### THE EXERCISE
Please copy the items below verbatim, starting with the line that contains "anxious [715, 463]" and going on through the line that contains "ethic [686, 882]".

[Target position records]
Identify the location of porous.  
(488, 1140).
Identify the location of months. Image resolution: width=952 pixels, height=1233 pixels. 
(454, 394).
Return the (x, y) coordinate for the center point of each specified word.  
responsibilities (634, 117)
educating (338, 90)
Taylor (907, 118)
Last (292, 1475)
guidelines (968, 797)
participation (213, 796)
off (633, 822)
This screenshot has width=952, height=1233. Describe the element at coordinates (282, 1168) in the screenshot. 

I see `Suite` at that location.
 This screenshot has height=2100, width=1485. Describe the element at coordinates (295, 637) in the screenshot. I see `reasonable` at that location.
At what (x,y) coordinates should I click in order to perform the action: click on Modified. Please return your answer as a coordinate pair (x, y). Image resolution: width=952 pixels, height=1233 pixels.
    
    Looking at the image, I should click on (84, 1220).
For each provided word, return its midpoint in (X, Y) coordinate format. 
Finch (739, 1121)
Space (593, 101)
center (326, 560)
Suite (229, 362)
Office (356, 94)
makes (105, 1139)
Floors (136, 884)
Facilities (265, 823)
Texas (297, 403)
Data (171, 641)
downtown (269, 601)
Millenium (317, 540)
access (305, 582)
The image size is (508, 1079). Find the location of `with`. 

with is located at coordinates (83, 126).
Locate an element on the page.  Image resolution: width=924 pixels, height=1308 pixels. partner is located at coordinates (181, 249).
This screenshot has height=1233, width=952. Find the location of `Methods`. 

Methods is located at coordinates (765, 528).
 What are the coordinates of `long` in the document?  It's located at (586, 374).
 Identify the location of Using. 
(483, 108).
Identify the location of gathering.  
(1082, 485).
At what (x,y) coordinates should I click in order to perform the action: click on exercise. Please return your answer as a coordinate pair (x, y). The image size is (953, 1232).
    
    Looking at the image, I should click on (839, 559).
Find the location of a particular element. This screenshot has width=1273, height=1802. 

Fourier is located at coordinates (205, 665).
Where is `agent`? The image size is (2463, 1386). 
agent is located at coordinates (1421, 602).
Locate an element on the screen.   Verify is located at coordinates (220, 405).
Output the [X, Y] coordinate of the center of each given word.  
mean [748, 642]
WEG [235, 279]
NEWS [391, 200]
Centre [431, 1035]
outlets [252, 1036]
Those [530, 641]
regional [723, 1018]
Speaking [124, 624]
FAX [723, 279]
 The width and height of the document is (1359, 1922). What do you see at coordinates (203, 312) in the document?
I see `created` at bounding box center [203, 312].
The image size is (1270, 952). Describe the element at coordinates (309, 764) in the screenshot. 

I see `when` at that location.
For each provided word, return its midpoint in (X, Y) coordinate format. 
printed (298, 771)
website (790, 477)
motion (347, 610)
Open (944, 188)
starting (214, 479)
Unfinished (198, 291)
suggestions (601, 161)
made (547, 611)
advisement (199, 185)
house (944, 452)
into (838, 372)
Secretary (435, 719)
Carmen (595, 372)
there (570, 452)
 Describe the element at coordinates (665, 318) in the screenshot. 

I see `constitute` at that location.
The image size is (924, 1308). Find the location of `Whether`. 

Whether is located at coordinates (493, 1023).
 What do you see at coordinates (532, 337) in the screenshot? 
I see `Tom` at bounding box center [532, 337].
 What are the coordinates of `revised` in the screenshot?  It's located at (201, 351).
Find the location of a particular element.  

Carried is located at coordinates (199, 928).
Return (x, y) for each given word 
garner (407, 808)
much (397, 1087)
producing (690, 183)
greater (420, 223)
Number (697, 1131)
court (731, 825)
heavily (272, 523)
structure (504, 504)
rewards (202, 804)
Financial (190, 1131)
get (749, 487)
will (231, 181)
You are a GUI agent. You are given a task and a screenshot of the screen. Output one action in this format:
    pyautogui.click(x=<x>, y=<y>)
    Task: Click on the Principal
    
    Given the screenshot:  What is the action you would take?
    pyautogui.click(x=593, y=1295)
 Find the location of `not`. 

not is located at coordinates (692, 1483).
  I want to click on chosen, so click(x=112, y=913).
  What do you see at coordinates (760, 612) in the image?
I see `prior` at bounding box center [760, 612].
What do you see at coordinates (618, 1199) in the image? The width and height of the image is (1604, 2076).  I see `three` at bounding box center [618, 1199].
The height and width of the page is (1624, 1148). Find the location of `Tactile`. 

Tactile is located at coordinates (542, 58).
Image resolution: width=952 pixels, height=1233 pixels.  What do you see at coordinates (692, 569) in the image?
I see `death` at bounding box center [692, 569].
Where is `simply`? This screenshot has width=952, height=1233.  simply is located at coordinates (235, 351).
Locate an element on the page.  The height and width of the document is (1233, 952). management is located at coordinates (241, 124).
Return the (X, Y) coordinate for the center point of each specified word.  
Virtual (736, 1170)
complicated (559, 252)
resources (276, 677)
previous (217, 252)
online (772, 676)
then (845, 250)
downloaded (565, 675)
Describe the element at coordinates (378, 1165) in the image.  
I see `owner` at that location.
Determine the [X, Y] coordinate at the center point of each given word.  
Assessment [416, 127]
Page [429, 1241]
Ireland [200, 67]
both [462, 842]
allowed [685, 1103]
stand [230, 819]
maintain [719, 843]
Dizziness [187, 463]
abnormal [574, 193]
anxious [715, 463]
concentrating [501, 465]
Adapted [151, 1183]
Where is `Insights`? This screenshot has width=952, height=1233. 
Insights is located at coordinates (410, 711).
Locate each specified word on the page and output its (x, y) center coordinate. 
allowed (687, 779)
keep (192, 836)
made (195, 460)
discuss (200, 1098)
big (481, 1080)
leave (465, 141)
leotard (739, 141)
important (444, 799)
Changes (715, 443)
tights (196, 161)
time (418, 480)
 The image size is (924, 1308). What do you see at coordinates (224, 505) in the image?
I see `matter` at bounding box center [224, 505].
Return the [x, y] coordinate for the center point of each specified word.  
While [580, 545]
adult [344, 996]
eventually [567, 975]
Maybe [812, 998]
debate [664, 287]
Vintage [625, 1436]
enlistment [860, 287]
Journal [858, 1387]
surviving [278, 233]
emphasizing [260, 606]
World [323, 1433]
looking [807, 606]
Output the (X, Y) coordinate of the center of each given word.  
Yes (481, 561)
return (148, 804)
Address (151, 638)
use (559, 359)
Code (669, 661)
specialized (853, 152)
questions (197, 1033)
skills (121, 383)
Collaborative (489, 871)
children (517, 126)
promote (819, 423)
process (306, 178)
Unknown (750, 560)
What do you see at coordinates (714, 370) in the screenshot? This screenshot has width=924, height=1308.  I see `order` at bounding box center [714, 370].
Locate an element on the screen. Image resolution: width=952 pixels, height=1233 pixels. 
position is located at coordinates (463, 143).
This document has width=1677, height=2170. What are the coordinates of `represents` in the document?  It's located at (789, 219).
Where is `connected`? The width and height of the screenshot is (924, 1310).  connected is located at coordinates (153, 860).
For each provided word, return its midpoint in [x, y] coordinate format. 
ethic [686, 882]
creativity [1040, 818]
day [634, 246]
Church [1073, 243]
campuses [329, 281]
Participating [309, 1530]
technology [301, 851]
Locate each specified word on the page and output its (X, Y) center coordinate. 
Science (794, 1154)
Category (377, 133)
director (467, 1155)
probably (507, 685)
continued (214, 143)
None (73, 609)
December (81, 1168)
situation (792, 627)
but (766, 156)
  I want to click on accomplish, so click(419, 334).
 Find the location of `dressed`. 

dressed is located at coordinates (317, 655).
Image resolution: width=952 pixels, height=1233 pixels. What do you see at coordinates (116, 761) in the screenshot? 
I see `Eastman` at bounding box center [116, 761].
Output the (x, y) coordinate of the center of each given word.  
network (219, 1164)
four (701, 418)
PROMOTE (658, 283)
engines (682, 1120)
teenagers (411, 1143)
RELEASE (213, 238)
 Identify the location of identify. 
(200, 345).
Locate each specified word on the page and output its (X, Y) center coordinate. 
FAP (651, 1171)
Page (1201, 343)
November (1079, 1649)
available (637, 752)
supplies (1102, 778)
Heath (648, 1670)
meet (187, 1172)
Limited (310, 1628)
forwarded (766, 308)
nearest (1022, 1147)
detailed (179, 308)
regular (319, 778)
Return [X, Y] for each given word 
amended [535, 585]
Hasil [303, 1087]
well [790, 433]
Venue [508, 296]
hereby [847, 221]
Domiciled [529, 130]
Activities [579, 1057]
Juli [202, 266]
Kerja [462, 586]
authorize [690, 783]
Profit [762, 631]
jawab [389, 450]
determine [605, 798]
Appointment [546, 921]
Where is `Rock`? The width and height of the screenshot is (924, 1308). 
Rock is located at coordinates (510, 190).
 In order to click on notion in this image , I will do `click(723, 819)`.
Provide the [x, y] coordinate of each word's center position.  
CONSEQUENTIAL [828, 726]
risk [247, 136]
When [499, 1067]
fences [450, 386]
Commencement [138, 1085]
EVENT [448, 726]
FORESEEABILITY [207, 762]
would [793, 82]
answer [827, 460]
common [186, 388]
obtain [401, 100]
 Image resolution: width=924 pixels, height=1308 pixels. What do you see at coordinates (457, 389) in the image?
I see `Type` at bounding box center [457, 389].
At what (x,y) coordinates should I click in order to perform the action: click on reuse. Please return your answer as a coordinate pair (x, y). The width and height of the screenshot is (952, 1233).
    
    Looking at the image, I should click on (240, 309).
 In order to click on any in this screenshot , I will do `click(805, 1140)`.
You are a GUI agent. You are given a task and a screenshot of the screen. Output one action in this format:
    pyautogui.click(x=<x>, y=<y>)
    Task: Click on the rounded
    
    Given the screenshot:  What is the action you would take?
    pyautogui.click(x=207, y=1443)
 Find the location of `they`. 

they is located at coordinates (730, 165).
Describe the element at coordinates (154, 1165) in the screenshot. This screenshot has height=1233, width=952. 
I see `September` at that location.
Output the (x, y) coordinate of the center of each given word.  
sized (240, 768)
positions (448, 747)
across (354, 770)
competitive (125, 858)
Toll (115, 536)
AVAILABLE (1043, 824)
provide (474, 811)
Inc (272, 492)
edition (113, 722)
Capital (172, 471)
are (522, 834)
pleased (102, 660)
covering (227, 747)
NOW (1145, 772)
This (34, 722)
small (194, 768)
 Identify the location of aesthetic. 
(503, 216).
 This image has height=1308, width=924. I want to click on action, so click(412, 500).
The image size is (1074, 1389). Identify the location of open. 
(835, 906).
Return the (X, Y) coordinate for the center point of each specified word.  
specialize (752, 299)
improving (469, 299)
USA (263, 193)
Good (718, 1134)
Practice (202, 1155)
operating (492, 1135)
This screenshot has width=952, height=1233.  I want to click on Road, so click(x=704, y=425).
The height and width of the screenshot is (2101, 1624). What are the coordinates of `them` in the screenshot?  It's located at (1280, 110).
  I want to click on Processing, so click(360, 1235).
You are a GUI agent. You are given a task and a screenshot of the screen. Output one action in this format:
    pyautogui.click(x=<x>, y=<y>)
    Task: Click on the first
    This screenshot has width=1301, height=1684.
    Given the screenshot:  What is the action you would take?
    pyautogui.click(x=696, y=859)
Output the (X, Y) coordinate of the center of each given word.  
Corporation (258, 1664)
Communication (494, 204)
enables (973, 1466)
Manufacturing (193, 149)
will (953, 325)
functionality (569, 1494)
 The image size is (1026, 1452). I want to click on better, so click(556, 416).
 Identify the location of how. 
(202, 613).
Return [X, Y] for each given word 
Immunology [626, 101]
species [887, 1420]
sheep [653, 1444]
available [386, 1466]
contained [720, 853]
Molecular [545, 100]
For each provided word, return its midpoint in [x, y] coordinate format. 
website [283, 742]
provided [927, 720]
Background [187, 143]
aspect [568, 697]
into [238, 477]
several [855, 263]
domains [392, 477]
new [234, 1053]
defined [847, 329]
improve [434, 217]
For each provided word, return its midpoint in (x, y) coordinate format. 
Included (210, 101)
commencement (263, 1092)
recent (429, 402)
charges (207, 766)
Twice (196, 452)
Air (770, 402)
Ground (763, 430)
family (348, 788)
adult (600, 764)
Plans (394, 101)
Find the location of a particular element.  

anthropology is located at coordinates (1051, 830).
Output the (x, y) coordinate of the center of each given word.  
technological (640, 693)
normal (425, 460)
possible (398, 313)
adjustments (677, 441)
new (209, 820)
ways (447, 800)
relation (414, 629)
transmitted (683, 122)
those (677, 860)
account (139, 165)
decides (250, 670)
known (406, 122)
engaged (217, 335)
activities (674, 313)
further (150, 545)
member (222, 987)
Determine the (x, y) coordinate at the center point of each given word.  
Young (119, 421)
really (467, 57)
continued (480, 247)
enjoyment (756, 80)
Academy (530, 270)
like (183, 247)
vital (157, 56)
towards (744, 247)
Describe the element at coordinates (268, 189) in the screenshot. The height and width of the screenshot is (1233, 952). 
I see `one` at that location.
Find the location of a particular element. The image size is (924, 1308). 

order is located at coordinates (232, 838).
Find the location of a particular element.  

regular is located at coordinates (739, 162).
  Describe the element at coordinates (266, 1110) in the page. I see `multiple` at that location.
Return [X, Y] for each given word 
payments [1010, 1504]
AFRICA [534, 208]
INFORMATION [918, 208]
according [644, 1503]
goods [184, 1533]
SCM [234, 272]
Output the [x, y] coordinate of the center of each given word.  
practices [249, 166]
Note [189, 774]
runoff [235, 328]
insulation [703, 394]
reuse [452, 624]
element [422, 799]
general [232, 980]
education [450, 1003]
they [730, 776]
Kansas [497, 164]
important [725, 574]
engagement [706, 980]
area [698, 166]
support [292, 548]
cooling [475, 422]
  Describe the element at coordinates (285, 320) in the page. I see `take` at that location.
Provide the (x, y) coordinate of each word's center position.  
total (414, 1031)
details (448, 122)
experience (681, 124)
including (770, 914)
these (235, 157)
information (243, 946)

### THE ANSWER
anxious [715, 463]
concentrating [501, 465]
Adapted [151, 1183]
Where is `Insights`? This screenshot has width=952, height=1233. 
Insights is located at coordinates (410, 711).
Locate each specified word on the page and output its (x, y) center coordinate. 
allowed (687, 779)
keep (192, 836)
made (195, 460)
discuss (200, 1098)
big (481, 1080)
leave (465, 141)
leotard (739, 141)
important (444, 799)
Changes (715, 443)
tights (196, 161)
time (418, 480)
 The image size is (924, 1308). What do you see at coordinates (224, 505) in the image?
I see `matter` at bounding box center [224, 505].
Return the [x, y] coordinate for the center point of each specified word.  
While [580, 545]
adult [344, 996]
eventually [567, 975]
Maybe [812, 998]
debate [664, 287]
Vintage [625, 1436]
enlistment [860, 287]
Journal [858, 1387]
surviving [278, 233]
emphasizing [260, 606]
World [323, 1433]
looking [807, 606]
Output the (X, Y) coordinate of the center of each given word.  
Yes (481, 561)
return (148, 804)
Address (151, 638)
use (559, 359)
Code (669, 661)
specialized (853, 152)
questions (197, 1033)
skills (121, 383)
Collaborative (489, 871)
children (517, 126)
promote (819, 423)
process (306, 178)
Unknown (750, 560)
What do you see at coordinates (714, 370) in the screenshot? This screenshot has width=924, height=1308.  I see `order` at bounding box center [714, 370].
Locate an element on the screen. Image resolution: width=952 pixels, height=1233 pixels. 
position is located at coordinates (463, 143).
This document has width=1677, height=2170. What are the coordinates of `represents` in the document?  It's located at (789, 219).
Where is `connected`? The width and height of the screenshot is (924, 1310).  connected is located at coordinates (153, 860).
For each provided word, return its midpoint in [x, y] coordinate format. 
ethic [686, 882]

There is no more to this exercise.